On 20 July 2017 at 14:44, Linus Torvalds <torvalds@xxxxxxxxxxxxxxxxxxxx> wrote:
> On Wed, Jul 19, 2017 at 9:28 PM, Andy Lutomirski <luto@xxxxxxxxxx> wrote:
>>
>> It shouldn't be that hard to hack up efifb to allocate some actual RAM
>> as "framebuffer", unmap it from the direct map, and ioremap_wc() it as
>> usual. Then you could see if PCIe is important for it.
>
> The thing is, the "actual RAM" case is unlikely to show this issue.
>
> RAM is special, even when you try to mark it WC or whatever. Yes, it
> might be slowed down by lack of caching, but the uncore still *knows*
> it is RAM. The accesses go to the memory controller, not the PCI side.
>
>> WC streaming writes over PCIe end up doing 64 byte writes, right?
>> Maybe the Matrox chip is just extremely slow handling 64b writes.
>
> .. or maybe there is some unholy "management logic" thing that catches
> those writes, because this is server hardware, and server vendors
> invariably add "value add" (read; shit) to their hardware to justify
> the high price.
>
> Like the Intel "management console" that was such a "security feature".
>
> I think one of the points of those magic graphics cards is that you
> can export the frame buffer over the management network, so that you
> can still run the graphical Windows GUI management stuff. Because you
> wouldn't want to just ssh into it and run command line stuff.
>
> So I wouldn't be surprised at all if the thing has a special back
> channel to the network chip with a queue of changes going over
> ethernet or something, and then when you stream things at high speeds
> to the GPU DRAM, you fill up the management bandwidth.
>
> If it was actual framebuffer DRAM, I would expect it to be *happy*
> with streaming 64-bit writes. But some special "management interface
> ASIC" that tries to keep track of GPU framebuffer "damage" might be
> something else altogether.
>

I think it's just some RAM on the management console device that is
partitioned and exposed via the PCI BAR on the mga vga device.
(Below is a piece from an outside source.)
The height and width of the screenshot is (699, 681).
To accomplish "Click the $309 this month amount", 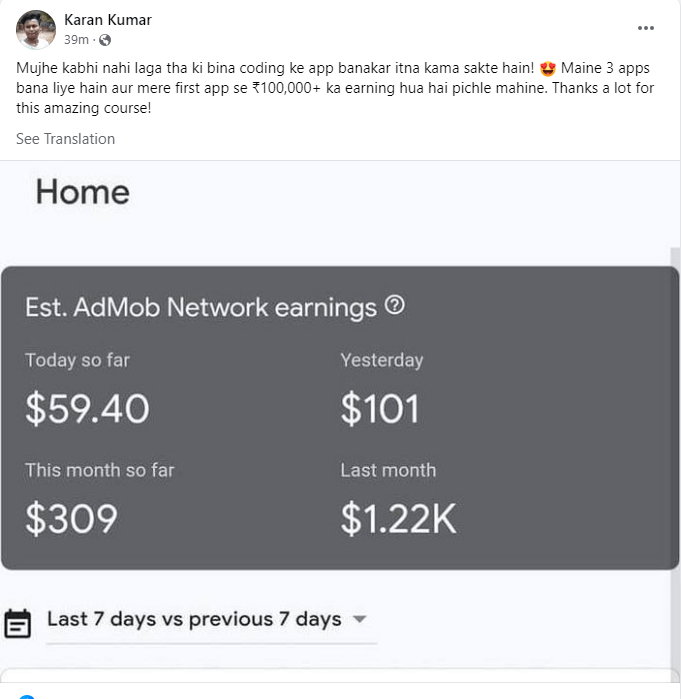I will 71,517.
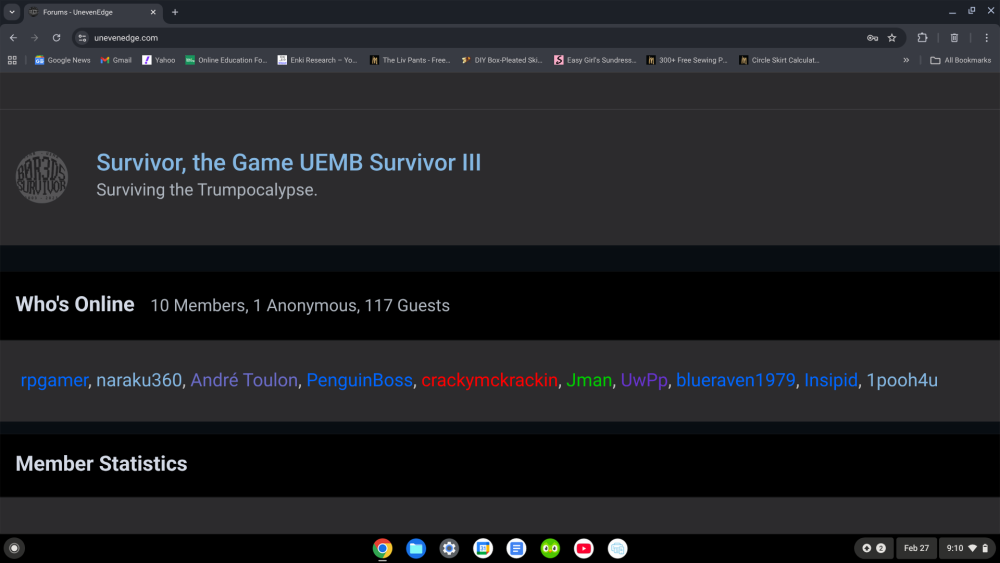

I expect it possibly can't handle lots of writes very well and sends something
back that causes the stalls. I'm not even sure how to prove it.

So I expect we should at least land this patch for now so people who do suffer
from this can at least disable it for now, and if we can narrow it
down to a pci id
or subsys id for certain HP ilo devices, then we can add a blacklist.

I wonder if anyone knows anyone from HPE ilo team.

Dave.